One of the compelling discussions that emerged from the Baqonde Workshop centred on the challenges faced by students in the fields of Science and Pharmacy. These disciplines are often laden with complex terminologies and concepts, making it difficult for students to grasp the content thoroughly. To address this issue, Tifanny Pillay, a Cell Biology lecturer from Rhodes University, mentioned that they are exploring the translation of scientific and pharmaceutical terminologies into indigenous languages.
Matthew Philip Pattermore, an educator from the University of Groningen, shared his unique approach to promoting multilingualism in the classroom. He incorporates multilingual games into his teaching methodology, encouraging students to explore content while celebrating their linguistic identities. “Multilingual games serve as a bridge between language and learning. These games foster a positive attitude towards learning and language diversity,” said Pattermore.
Lalu Mokuku, an Applied Theatre practitioner from the Rhodes University Drama Department, joined the Baqonde International Workshop with her honours students to emphasise the importance of multilingualism in higher education through the art of Playback Theatre. “So, the preparation was in as much as one knows the context of multilingualism in higher education. Then how does one become a conduit through which others could tell their stories about multilingualism in higher education?” said Mokuku. Her interpretation of these stories goes beyond mere performance; it’s about shedding light on the complexities of multilingual education.
Sisonke Mawonga, who teaches Extended Studies at the CHERTL unit, is among the educators thrilled by the developments of introducing indigenous languages in higher education. Mawonga believes that such collaborations are just the beginning of a more inclusive and culturally diverse higher education landscape. “I am hoping for more collaborations and more planning, especially for Rhodes to look at different objectives and how they can find a consolidated centre or place where that can be a hub for multilingualism that the university can keep on going back to instead of touching people and expecting people to work in silence”.

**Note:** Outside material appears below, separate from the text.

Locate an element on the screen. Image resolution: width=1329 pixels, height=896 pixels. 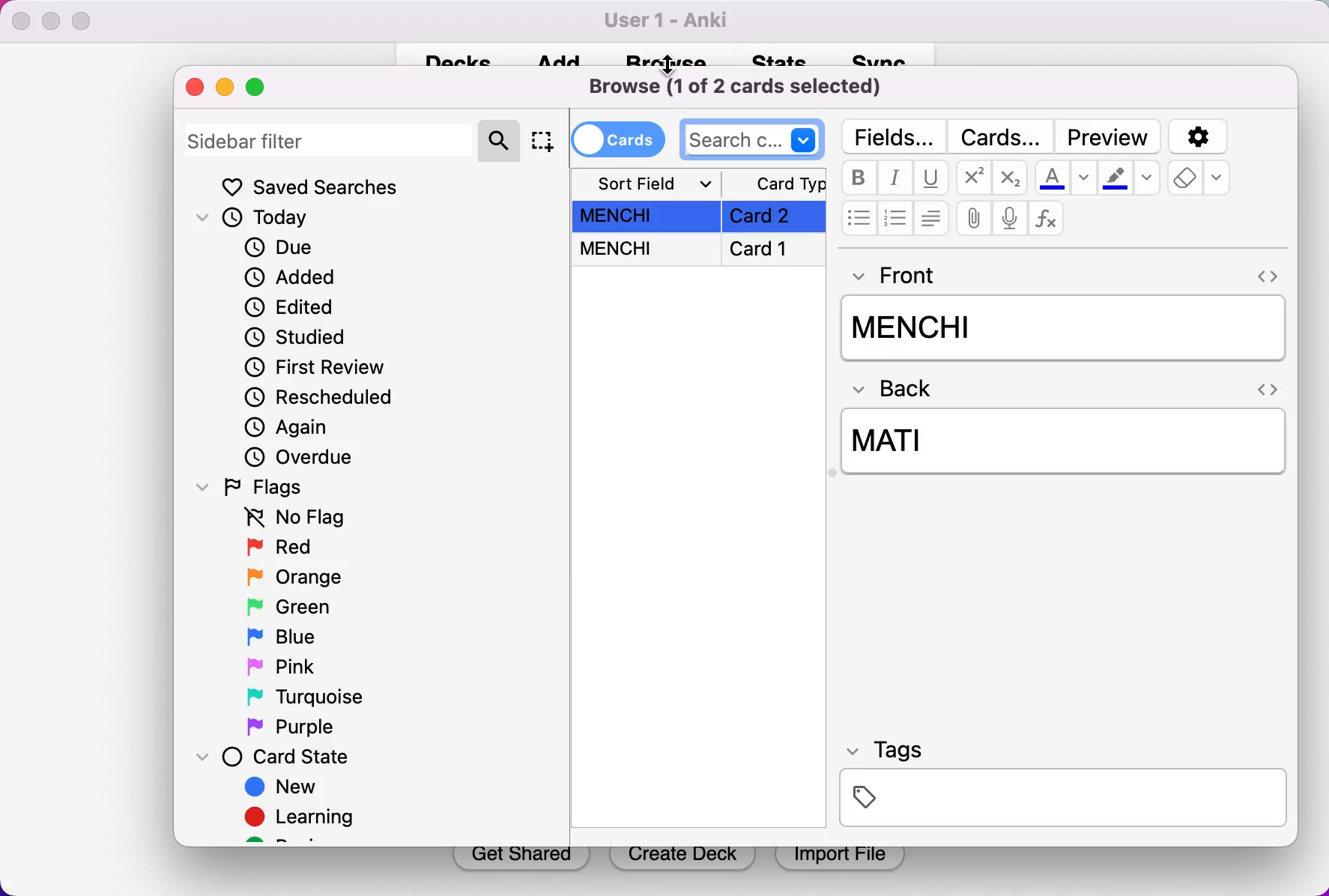
new  is located at coordinates (280, 788).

The School of African Languages, in particular, has played an essential role in this endeavour. They have collaborated with other departments, such as the Politics Department at Rhodes University, and they have embarked on translating key terminologies into African languages. This collaborative effort, under the expert supervision of Dr. Bulelwa Nosilela and Dr. Siphokazi Magadla, has been instrumental in making academic content more accessible to a broader range of students. One of the standout features of the Baqonde International Workshop is its dedication to promoting African languages within the realm of higher education.